INSTRUCTIONS FOR THE TASK => Please copy, word for word, the part of the records below that opens with the line containing "coordinates (86, 862)." and closes with the line containing "coordinates (48, 210).", including both of those lines.

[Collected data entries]
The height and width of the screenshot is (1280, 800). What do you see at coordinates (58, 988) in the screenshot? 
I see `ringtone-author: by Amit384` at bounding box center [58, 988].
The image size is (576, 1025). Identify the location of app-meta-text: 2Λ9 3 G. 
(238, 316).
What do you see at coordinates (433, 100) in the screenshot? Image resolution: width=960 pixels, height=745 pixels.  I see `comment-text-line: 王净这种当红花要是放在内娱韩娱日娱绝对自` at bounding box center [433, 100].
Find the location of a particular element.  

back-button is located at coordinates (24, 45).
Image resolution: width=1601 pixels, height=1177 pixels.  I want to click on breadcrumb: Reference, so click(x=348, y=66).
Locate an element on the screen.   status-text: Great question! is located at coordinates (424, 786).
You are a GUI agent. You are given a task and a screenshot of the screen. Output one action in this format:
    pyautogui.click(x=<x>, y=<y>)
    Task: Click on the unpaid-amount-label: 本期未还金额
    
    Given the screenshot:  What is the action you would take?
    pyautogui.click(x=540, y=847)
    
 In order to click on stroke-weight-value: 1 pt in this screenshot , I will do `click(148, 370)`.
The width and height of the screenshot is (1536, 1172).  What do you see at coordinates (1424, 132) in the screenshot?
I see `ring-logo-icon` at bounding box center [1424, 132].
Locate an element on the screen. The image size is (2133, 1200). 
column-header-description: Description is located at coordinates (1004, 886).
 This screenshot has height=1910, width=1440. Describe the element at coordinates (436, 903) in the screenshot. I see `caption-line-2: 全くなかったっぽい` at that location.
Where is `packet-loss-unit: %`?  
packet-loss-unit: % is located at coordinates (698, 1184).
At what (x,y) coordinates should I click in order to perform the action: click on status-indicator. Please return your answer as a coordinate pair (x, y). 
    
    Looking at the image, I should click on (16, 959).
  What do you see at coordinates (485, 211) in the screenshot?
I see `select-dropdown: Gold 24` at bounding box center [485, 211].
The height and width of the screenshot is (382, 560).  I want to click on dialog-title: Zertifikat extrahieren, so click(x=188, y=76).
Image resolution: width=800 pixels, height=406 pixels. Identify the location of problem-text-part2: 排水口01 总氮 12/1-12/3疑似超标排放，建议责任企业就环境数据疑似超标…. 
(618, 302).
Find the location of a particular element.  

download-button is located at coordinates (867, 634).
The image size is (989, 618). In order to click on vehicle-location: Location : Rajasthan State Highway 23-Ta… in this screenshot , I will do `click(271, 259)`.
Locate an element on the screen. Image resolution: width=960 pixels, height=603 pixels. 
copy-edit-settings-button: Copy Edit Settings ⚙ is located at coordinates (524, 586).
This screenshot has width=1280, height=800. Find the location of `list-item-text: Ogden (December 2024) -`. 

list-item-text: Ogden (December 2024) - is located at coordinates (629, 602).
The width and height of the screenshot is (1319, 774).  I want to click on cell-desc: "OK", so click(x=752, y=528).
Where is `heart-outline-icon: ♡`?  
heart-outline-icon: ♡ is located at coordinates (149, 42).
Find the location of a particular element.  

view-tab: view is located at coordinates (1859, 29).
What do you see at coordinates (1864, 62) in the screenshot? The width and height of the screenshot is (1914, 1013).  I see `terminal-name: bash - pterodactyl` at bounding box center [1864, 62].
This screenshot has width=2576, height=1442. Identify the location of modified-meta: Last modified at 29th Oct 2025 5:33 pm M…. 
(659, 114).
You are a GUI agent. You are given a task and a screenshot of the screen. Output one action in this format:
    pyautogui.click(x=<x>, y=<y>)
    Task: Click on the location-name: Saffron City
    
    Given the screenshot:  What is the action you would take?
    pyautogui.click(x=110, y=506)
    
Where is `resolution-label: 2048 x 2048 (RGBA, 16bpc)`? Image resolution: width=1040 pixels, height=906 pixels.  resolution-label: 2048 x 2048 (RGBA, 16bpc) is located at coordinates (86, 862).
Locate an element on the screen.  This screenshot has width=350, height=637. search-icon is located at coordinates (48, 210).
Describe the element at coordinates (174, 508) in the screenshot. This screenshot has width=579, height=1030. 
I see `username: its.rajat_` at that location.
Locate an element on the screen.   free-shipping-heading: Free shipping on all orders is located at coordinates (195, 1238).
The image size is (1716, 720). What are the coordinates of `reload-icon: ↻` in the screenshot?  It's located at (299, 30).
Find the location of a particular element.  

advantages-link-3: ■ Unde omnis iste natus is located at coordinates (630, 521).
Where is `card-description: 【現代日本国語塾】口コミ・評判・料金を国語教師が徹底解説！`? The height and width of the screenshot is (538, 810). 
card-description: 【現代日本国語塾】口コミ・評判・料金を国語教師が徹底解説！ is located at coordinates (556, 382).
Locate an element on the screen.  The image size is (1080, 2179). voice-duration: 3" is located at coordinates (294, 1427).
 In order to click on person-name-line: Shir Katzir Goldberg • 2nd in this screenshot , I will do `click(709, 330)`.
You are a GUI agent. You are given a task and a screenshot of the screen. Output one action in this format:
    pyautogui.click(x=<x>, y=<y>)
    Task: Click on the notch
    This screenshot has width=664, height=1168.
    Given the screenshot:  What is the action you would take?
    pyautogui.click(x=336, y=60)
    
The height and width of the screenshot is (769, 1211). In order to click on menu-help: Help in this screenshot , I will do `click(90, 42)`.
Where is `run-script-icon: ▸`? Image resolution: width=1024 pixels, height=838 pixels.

EXERCISE ANSWER =>
Where is `resolution-label: 2048 x 2048 (RGBA, 16bpc)`? Image resolution: width=1040 pixels, height=906 pixels.  resolution-label: 2048 x 2048 (RGBA, 16bpc) is located at coordinates (86, 862).
Locate an element on the screen.  This screenshot has width=350, height=637. search-icon is located at coordinates (48, 210).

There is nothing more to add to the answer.